Sunscreen. This is very important since you will most likely be in direct sunlight for 4-6 hours. With proper protection the river is a great way to start your summer tan. However, to avoid burning, make sure that you apply a 30+ SPF sunscreen generously before you reach the river and reapply every hour or so while floating. Tip: You can use this time to get close to that hottie in your group.
Sunglasses, Hat, and T-Shirt. To help protect you from the sun when sunscreen just doesn’t seem to be doing enough.
A Towel or Old Sheet. Use this to put over your tube to keep it cool. That black rubber can get very hot out in 100+ degree weather and a sheet can keep you from having to jump in the river and flip your tube every 30 minutes.
Marshmallows. For those of you that are a veteran to the river, this is self explanatory. For those of you that are confused just know this: when marshmallows are wet they become extremely fun to throw and a well natured marshmallow fight is a good way to meet and interact with nearby floaters.

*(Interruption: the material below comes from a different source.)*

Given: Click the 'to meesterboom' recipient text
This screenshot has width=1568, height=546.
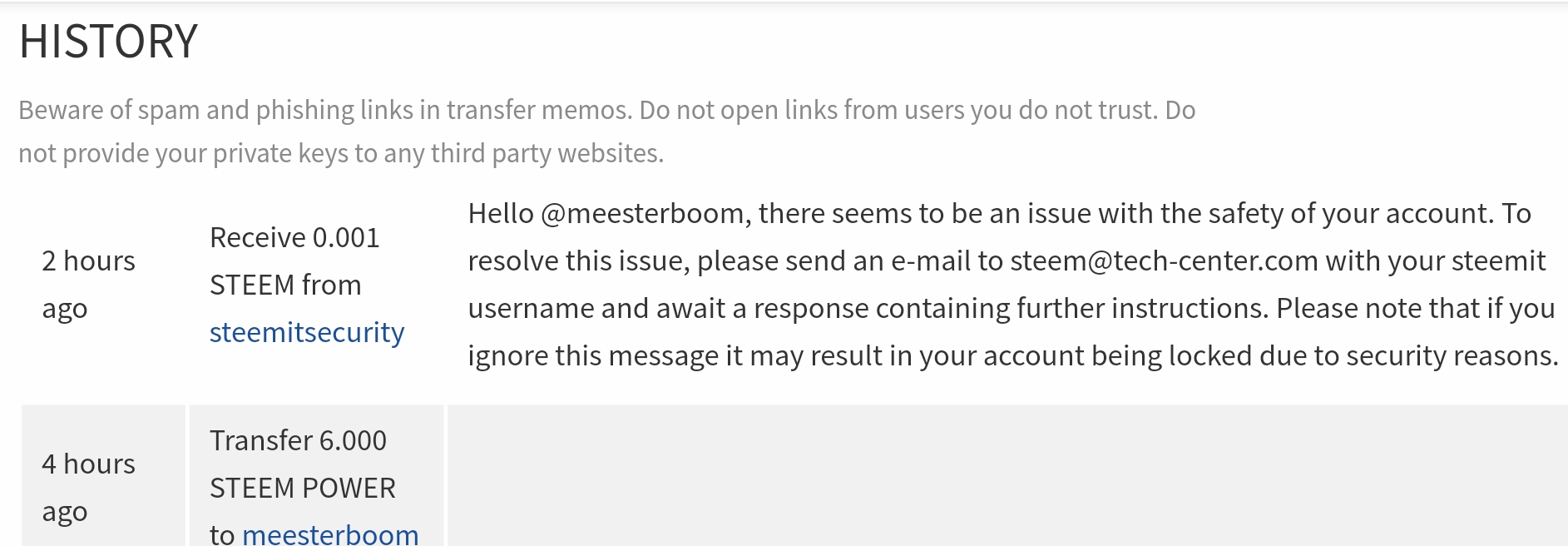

When someone says “butts up” immediately lift your bottom so it is as far out of the river as possible until you are past the current section of rapids. It is not a smart idea to have your butt in the water while passing over potentially sharp rocks.
Make sure to bring zip-lock bags to keep valuables, wallets and cigarettes dry. Note: Cigarettes are really the only previously mentioned item you should have on you unless absolutely necessary.

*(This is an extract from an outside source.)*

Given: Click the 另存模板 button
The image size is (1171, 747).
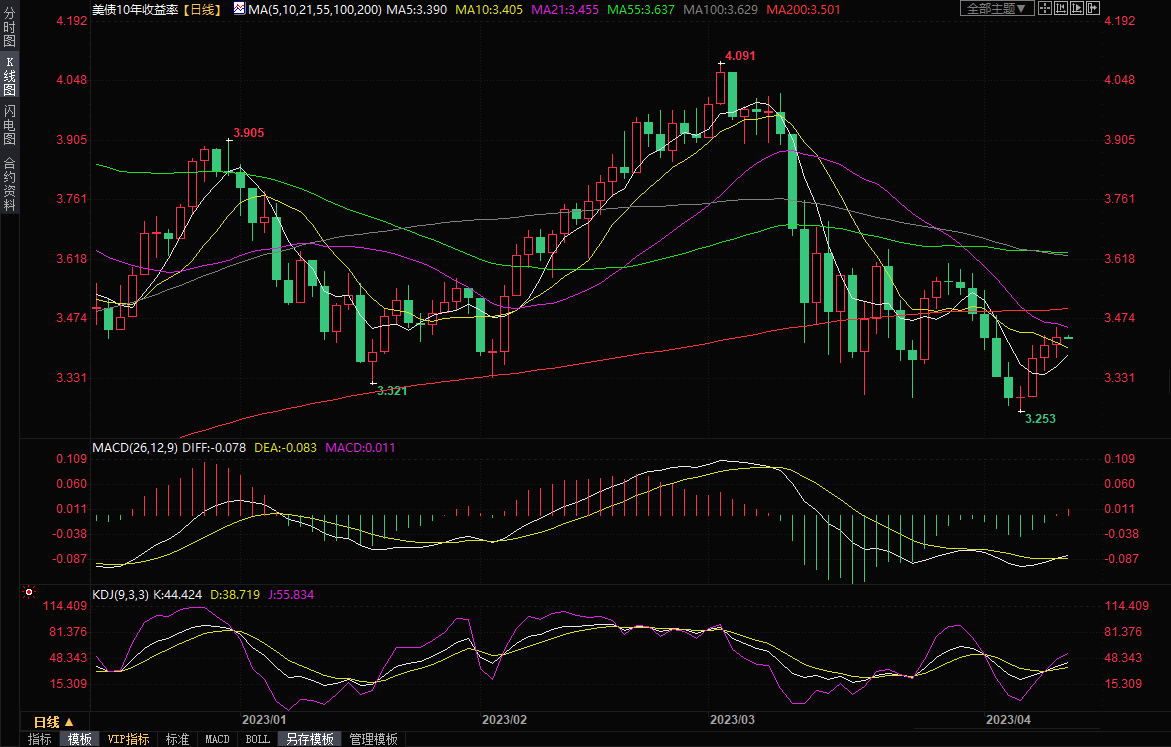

Use bungee cords to keep tubes together if necessary. They are much easier to undo than ropes (which are not advised) and lead to less frustration when needing or wanting to separate tubes.
Don’t wear the brand new white mini you just bought or bring your favorite pair of expensive brand name sunglasses. Remember that you are floating down an algae filled river in the middle of nowhere. Light colored clothes may get stained and valuables will most likely get lost. However, your adorable new bathing suit or dark jean shorts are good choices since they are not likely to stain. If you don’t have a pair of inexpensive sunglasses, I suggest visiting your local dollar store. They might not provide the most stylish selection but they should have a variety of styles to choose from at least you won’t be too upset if they disappear mid-float.
Wear old sneakers, water shoes or sandals that strap to your feet. If you must wear flip flops, take them off as soon as you start floating and store them in a secure place.
It’s ok to ask another group for beer if you run out. Most people seem to be quite friendly on the river. Also, if you have a full cooler and someone asks you for a spare, don’t be stingy! That’s just not cool!
Plan on renting a separate tube for your cooler. Don’t try and buy one of those nifty floating coolers for the river. They work just lovely in a pool but will tip over the first time you hit a rough patch on the river. Picture this: your entire party scrambling to recover the split cooler full of beer in the middle of rapids. Take it from me, bring a real cooler and pay the extra few bucks to rent a tube to secure it in. Make sure you securely attached this tube to at least two of your party members.
Most importantly, have fun, be safe and don’t drink and drive!